2. NadMesh Botnet Harvesting Cloud Credentials
Severity: HIGH Affected: Technology
A Go-based botnet called NadMesh emerged in early July, actively scanning for exposed AI services including ComfyUI, Ollama, n8n, Open WebUI, Langflow, and Gradio [1]. The operator’s dashboard reports 3,811 unique AWS keys harvested from compromised systems [1]. The botnet uses a Shodan-based harvester to maintain a continuous queue of exposed services, creating a persistent threat to organizations running unprotected AI ⚠ infrastructure.
Sources:[1] The Hacker News
Recommended Action
- Audit all exposed AI service instances (ComfyUI, Ollama, n8n, etc.) and move them behind authentication and network segmentation.
- Rotate all AWS API keys and access tokens immediately; audit CloudTrail logs for unauthorized API calls.
- Implement strict firewall rules to restrict access to AI services from public internet; require VPN or private network connectivity.
- Monitor AWS GuardDuty and similar tools for anomalous credential usage patterns.
3. ACR Stealer Surge Targeting Microsoft Customers
Severity: HIGH Affected: Technology
Microsoft has observed a significant surge in attacks using ACR Stealer malware against its enterprise customers [1]. The malware targets browser-stored passwords, authentication tokens, and sensitive documents [1]. This indicates a coordinated or opportunistic campaign exploiting common credential storage patterns across multiple enterprises.
Sources:[1] BleepingComputer
Recommended Action
- Deploy endpoint detection and response (EDR) tools configured to flag suspicious browser process behavior and credential access.
- Enforce browser isolation or containerization for high-risk users and sensitive browsing activities.
- Require hardware-backed authentication (FIDO2 keys) or certificate-based auth where possible to reduce reliance on stored passwords and tokens.
- Audit and revoke any tokens or credentials that may have been exposed; implement token expiration and rotation policies.
4. 7-Zip Critical RCE via Malicious Archives
Severity: HIGH Affected: Technology
7-Zip version 26.02 was released to fix a remote code execution vulnerability that allows attackers to execute arbitrary code by convincing users to open specially crafted compressed files [1]. This is a classic client-side attack vector that requires user interaction but can spread rapidly through email attachments or file-sharing platforms.
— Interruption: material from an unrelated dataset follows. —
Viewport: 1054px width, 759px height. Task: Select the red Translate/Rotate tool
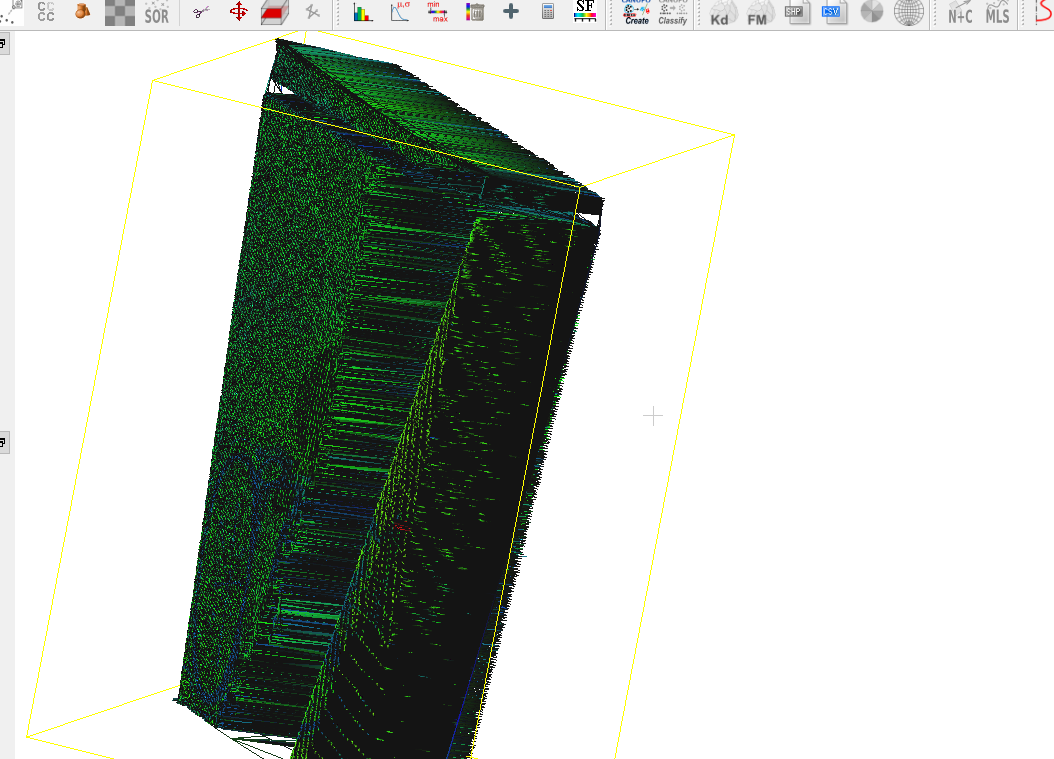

Sources:[1] BleepingComputer
Recommended Action
- Update 7-Zip to version 26.02 or later across all user devices and servers.
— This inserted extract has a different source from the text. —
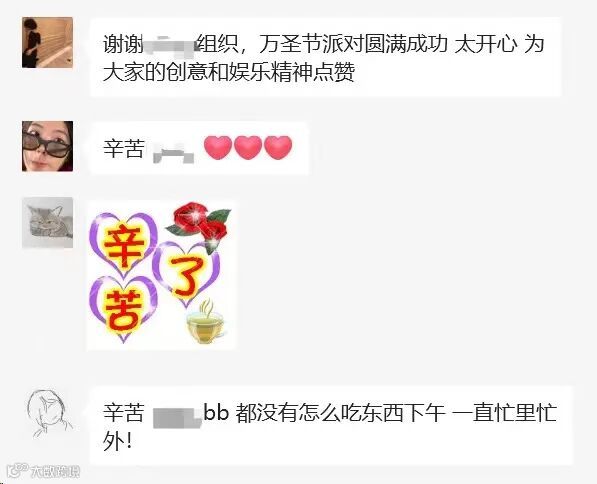Click the 辛 character heart on sticker
The image size is (597, 484).
pos(123,246)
- Configure email gateway rules to block suspicious archive file attachments or alert on .7z, .zip, and .rar files from untrusted senders.
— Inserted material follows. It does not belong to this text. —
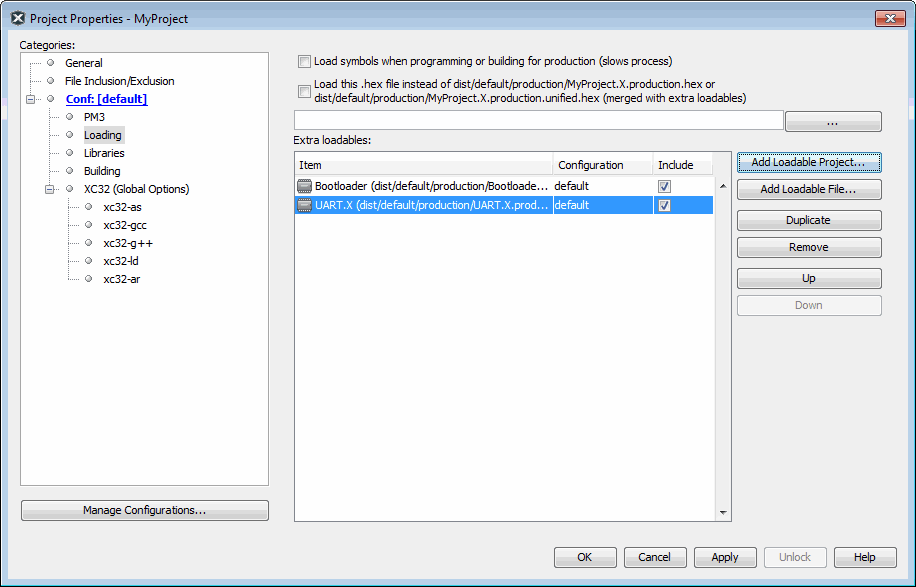Click the General node bullet icon
The image size is (916, 587).
tap(51, 63)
- Educate users not to open archive files from unknown or unexpected sources.
- Monitor for unusual process spawning from archive extraction operations.
5. Abbott Laboratories Dual Breach Investigation
Severity: HIGH Affected: Healthcare
Abbott Laboratories is investigating two separate cybersecurity incidents: unauthorized access to internal legacy Exact Sciences systems within its Cancer Diagnostics business, and a separate breach of its LabCentral portal in which attackers reportedly stole company data [1]. The scope and identity of affected parties remain under investigation.
Sources:[1] BleepingComputer
Recommended Action
- If you are an Abbott customer or partner, monitor official communications for breach notifications and credential reset requirements.
- Review access logs and network traffic for any suspicious activity linked to Abbott systems or data transfers.
- Consider credential reset for any accounts or APIs connected to Abbott platforms or legacy systems.
Today’s Action Checklist
- ☐ URGENT: Patch WordPress installations to address wp2shell RCE; verify patching completion within 24 hours.
- ☐ URGENT: Audit and rotate AWS credentials; check CloudTrail for unauthorized activity related to NadMesh compromise indicators.
- ☐ Update 7-Zip to version 26.02 on all systems; configure email filtering for suspicious archive attachments.
- ☐ Deploy or enhance EDR coverage to detect ACR Stealer and similar credential-theft malware behavior.
- ☐ Review published guidance from Abbott regarding the dual breaches and implement any recommended remediation steps for dependent systems.